[Records taken from a collection]
********

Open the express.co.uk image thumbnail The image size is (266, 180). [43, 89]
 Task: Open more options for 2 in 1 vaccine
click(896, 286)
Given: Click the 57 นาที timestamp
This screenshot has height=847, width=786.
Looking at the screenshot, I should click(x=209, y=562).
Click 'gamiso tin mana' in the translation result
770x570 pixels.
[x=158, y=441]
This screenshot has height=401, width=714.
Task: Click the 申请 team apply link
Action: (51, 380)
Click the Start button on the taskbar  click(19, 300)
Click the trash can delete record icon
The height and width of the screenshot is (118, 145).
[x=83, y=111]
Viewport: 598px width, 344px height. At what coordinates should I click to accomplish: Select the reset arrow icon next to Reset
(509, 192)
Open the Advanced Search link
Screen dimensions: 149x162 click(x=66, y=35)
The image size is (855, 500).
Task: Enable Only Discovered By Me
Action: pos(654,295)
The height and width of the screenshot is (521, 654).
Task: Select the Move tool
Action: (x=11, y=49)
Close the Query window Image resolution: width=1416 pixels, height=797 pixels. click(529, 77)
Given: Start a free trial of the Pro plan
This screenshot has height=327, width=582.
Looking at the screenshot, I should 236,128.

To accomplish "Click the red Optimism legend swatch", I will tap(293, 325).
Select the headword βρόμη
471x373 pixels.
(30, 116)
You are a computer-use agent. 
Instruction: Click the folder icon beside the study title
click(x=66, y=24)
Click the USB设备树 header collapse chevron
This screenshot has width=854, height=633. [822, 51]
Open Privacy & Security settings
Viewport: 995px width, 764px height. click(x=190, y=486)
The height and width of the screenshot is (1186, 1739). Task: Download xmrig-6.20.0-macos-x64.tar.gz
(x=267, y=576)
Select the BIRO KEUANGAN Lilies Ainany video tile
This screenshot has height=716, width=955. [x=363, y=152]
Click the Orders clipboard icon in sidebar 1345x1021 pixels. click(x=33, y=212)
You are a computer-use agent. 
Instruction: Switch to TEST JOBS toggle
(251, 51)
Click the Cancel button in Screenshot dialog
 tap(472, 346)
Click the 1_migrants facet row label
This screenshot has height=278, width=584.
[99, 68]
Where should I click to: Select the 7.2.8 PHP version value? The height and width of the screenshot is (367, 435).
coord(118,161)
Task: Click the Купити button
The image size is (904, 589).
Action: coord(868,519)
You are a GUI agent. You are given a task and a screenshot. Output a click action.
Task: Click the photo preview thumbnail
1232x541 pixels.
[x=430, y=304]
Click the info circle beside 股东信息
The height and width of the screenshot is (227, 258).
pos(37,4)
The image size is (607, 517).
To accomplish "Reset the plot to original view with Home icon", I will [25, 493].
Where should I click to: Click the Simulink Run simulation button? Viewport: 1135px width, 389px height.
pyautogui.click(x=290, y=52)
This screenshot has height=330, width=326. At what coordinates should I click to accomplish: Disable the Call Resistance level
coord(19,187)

********

WHAT THE EXERCISE ASKS:
Copy the records above verbatim, from the line containing "Click the Orders" down through the line containing "coord(118,161)".

SOLUTION TO THE PROBLEM:
Click the Orders clipboard icon in sidebar 1345x1021 pixels. click(x=33, y=212)
You are a computer-use agent. 
Instruction: Switch to TEST JOBS toggle
(251, 51)
Click the Cancel button in Screenshot dialog
 tap(472, 346)
Click the 1_migrants facet row label
This screenshot has height=278, width=584.
[99, 68]
Where should I click to: Select the 7.2.8 PHP version value? The height and width of the screenshot is (367, 435).
coord(118,161)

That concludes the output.